Еще большее беспокойство вызывает безответственность и безжалостность Франкенштейна по отношению к своему своенравному сыну. Он нарушает свой родительский договор, добиваясь возмездия, не понимая, что внутренняя, негибкая конституция монстра естественным образом предполагает преступление. В своем стремлении «отомстить» себе за то, что на самом деле является его собственным бременем, его собственным моральным провалом, Франкенштейн не только отрицает свою вину, но и постоянно скулит из-за жалости к себе, что он чрезвычайно «несчастный, отчаянный негодяй», забывая, что его хронический самоанализ вызвал его ребенка и его семью бесконечные страдания. Это непрерывное состояние коррумпированной эгоцентричности явно очевидно; чтобы сохранить свою свободу, он никогда не упоминает истинного убийцу Уильяма и наблюдает, как Джастин висит. Даже когда он сталкивается с монстром (который тогда кажется лучше морально образованным) и прямо предупрежден об опасностях манипулирования наукой без ответственности и чувствительности, Франкенштейн, когда-либо высокомерный и невежественный, все равно упрекает свое ныне рациональное создание: «Отвращенный монстр! Думай, что ты! … Между нами не может быть сообщества; мы враги »(Шелли, гл. 10). По сути, его двуличие и личный интерес сделали его непригодным Богом; его привычное пренебрежение привело к тому, что его заброшенный, потерпевший ребенок уничтожил его в результате смены власти, где «вы [Франкенштейн] мой создатель, а я ваш хозяин» (Шелли, гл. 20).

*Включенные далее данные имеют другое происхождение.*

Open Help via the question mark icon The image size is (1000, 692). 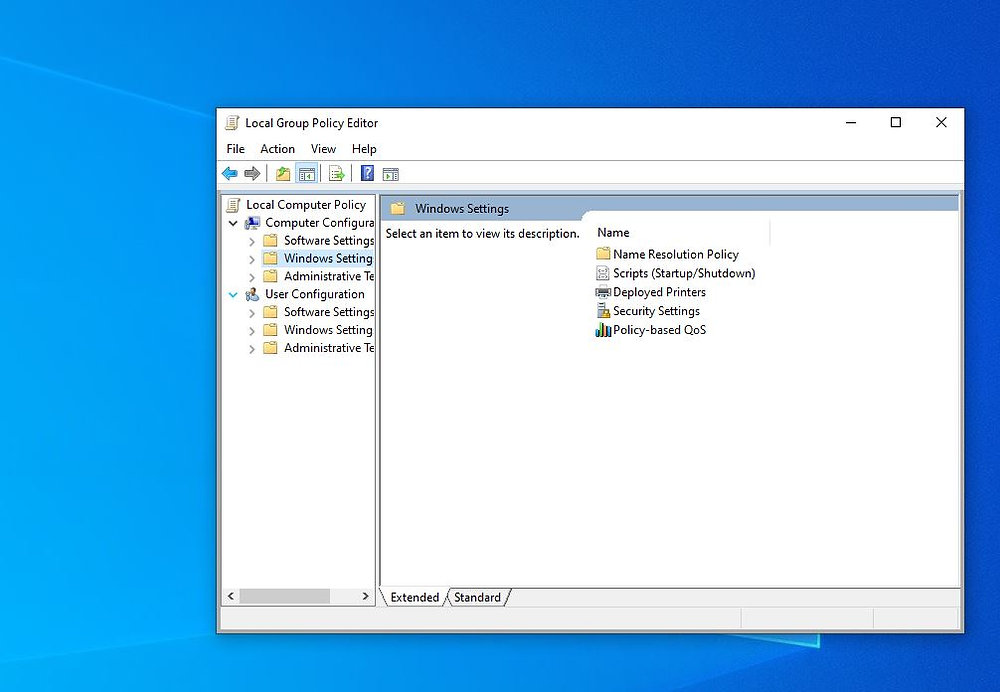click(x=367, y=173)
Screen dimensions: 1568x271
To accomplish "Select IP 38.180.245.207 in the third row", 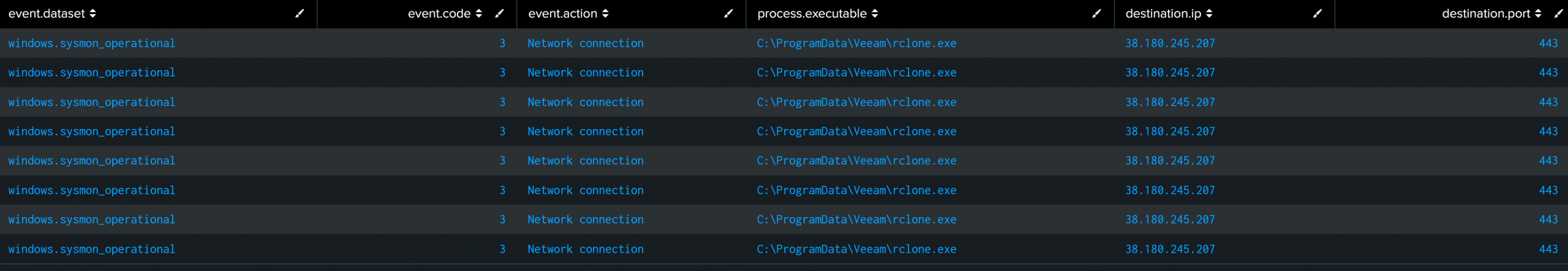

По сути, успех творения полностью зависит от отношения создателя, а не от факторов окружающей среды или собственной силы творения. При сравнении сбалансированного симбиоза Уитмена и взаимной деструктивности Франкенштейна и его монстра становится очевидным, что создание таких новых и важных аномалий требует значительных личных вложений помимо расчетных чисел науки.

Зарегистрируйся, чтобы продолжить изучение работы

    Поделиться сочинением
    Ещё сочинения
    Нет времени делать работу? Закажите!

    Отправляя форму, вы соглашаетесь с политикой конфиденциальности и обработкой ваших персональных данных.